YOUR GOAL
Repeat the lines below exactly as written, please, from the line with "Instruction: Open 系统偏好" to the line with "You are a computer-use agent. Viewport: 1096px", both lines included, and no others.

Content starts

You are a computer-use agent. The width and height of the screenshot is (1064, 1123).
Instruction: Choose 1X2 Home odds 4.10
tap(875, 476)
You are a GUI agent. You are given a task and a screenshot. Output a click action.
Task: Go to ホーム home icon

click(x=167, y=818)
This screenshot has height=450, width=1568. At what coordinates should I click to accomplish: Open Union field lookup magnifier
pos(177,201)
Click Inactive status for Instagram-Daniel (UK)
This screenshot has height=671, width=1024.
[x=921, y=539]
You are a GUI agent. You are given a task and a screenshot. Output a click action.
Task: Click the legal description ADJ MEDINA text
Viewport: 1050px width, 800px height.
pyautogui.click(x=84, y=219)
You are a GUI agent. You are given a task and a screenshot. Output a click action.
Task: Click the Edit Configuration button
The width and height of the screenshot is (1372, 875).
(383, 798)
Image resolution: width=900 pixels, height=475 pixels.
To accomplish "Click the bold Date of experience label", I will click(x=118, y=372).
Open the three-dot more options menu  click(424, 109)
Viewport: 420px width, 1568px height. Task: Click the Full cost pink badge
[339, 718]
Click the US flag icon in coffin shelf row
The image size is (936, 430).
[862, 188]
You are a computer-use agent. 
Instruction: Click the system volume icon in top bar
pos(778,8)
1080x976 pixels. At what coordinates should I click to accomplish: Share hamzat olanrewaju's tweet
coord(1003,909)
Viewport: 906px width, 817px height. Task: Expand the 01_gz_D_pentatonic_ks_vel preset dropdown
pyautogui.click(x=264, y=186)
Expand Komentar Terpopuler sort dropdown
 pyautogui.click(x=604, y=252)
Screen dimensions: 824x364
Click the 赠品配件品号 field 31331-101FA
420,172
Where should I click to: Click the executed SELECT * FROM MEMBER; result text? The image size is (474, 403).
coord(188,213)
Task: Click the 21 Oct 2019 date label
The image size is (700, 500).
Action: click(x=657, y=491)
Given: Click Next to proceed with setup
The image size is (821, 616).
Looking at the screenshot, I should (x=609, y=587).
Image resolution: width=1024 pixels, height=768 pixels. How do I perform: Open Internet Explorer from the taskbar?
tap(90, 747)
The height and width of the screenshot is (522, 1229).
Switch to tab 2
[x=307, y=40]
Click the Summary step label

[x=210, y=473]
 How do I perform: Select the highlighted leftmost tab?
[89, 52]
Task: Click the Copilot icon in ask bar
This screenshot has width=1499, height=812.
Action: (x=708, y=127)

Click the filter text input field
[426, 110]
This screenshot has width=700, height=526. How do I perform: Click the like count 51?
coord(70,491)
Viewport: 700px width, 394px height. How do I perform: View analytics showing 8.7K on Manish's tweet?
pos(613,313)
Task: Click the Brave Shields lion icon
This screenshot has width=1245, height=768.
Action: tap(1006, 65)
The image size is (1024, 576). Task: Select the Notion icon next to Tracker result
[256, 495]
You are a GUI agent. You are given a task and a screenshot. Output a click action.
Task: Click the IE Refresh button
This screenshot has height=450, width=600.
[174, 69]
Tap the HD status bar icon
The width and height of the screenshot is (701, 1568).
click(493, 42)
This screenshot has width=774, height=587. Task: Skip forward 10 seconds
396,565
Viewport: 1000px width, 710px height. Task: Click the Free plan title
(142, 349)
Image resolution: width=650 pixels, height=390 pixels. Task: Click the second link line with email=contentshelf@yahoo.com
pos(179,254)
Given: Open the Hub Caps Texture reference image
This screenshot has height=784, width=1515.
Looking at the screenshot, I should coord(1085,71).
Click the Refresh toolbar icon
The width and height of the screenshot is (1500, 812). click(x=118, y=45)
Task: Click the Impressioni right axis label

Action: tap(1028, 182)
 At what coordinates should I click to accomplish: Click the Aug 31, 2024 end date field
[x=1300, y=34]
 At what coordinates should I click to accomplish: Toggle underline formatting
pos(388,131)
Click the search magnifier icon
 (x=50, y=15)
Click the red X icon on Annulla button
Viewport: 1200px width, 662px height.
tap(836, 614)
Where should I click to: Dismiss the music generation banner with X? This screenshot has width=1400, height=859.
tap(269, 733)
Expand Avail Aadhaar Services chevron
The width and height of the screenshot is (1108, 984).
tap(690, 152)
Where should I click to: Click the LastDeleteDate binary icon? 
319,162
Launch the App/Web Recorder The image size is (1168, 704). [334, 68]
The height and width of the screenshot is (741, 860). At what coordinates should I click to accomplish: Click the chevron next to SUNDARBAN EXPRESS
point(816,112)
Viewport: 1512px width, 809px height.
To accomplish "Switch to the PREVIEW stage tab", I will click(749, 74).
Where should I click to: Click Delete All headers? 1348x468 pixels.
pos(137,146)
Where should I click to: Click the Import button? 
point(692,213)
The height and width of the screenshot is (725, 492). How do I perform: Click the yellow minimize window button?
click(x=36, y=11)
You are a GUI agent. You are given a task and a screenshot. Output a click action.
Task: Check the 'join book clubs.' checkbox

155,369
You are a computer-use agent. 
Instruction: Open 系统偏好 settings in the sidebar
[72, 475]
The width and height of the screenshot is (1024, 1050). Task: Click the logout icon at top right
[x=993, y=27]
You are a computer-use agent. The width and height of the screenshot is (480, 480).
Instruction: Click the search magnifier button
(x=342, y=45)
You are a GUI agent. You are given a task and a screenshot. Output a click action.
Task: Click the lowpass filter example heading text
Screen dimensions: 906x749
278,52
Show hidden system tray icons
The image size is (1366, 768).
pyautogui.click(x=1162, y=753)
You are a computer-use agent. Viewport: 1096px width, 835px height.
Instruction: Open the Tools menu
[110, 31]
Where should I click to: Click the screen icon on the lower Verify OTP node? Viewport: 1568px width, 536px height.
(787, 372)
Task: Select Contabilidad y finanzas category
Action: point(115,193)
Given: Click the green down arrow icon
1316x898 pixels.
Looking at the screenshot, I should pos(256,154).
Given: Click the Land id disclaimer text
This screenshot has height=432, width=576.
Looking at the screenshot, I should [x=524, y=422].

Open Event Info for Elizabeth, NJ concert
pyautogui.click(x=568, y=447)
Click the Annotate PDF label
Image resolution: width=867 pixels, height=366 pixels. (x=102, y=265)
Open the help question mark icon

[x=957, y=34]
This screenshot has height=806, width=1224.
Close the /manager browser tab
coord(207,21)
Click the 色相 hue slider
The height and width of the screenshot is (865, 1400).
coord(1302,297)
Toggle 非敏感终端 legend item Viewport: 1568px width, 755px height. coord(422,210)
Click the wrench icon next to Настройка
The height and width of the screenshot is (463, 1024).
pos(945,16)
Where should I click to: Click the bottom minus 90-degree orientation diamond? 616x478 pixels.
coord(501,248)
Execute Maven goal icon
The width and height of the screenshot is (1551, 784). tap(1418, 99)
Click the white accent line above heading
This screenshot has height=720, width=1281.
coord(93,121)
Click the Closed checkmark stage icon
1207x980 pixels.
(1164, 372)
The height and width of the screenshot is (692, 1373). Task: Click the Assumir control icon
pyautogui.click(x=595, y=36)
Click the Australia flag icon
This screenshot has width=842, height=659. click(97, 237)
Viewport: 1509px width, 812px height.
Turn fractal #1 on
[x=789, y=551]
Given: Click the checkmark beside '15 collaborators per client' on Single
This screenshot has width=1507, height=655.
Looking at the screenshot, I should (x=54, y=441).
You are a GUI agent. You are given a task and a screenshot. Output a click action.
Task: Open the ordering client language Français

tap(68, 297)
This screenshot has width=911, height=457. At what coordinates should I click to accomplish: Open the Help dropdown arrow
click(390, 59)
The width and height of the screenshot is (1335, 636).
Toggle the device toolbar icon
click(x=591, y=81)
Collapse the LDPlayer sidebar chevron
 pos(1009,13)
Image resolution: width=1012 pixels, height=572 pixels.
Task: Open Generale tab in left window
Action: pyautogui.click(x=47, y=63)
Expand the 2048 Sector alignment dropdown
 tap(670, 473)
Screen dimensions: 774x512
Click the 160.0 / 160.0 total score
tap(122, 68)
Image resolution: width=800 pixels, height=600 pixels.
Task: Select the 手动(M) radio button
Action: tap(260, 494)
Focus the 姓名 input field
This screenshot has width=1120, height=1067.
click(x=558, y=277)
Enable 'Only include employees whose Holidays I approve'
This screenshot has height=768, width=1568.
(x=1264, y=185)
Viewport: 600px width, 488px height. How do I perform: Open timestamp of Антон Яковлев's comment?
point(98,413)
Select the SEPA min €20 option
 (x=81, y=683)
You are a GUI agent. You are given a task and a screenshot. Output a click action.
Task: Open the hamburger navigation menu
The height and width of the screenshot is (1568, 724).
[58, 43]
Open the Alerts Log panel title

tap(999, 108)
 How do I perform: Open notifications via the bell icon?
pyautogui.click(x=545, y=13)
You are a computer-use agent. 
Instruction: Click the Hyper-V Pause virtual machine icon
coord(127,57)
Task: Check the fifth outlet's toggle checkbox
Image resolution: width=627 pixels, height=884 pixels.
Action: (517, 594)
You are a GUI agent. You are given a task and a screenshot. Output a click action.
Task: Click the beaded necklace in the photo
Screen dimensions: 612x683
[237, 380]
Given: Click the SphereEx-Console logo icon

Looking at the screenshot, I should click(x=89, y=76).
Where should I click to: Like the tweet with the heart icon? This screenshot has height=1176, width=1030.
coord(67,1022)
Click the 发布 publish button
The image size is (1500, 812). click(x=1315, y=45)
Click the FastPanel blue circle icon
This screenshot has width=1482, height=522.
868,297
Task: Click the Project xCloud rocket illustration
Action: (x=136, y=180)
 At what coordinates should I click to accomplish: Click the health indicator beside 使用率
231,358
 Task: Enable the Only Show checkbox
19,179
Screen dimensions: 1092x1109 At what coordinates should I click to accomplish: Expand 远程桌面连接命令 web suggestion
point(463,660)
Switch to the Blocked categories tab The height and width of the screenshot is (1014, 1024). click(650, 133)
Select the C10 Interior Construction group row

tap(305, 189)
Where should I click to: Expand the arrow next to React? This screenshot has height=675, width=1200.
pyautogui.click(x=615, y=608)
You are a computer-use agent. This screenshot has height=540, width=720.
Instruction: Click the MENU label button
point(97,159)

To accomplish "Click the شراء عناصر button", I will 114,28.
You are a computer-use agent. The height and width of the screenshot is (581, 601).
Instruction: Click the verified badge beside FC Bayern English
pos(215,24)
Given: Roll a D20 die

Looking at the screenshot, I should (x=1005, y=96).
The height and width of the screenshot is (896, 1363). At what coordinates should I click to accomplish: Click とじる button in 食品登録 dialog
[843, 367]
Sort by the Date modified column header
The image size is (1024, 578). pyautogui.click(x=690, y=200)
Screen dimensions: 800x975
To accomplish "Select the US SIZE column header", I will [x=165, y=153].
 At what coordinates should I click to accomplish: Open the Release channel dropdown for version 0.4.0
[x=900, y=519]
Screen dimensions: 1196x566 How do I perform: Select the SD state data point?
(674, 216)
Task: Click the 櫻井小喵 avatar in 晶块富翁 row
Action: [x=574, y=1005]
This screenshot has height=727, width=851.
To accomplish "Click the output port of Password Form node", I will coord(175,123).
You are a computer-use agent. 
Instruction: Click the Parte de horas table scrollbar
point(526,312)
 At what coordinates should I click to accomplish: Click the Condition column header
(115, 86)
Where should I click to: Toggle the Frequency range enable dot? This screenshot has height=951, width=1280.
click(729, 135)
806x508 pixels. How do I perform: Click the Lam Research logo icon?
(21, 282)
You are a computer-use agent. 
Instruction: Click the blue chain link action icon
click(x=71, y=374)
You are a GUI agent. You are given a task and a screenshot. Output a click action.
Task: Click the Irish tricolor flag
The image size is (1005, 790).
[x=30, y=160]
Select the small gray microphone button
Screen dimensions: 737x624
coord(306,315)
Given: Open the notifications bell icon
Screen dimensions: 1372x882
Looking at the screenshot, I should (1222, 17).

Content ends

ANSWER FOR THE TASK
Instruction: Open 系统偏好 settings in the sidebar
[72, 475]
The width and height of the screenshot is (1024, 1050). Task: Click the logout icon at top right
[x=993, y=27]
You are a computer-use agent. The width and height of the screenshot is (480, 480).
Instruction: Click the search magnifier button
(x=342, y=45)
You are a GUI agent. You are given a task and a screenshot. Output a click action.
Task: Click the lowpass filter example heading text
Screen dimensions: 906x749
278,52
Show hidden system tray icons
The image size is (1366, 768).
pyautogui.click(x=1162, y=753)
You are a computer-use agent. Viewport: 1096px width, 835px height.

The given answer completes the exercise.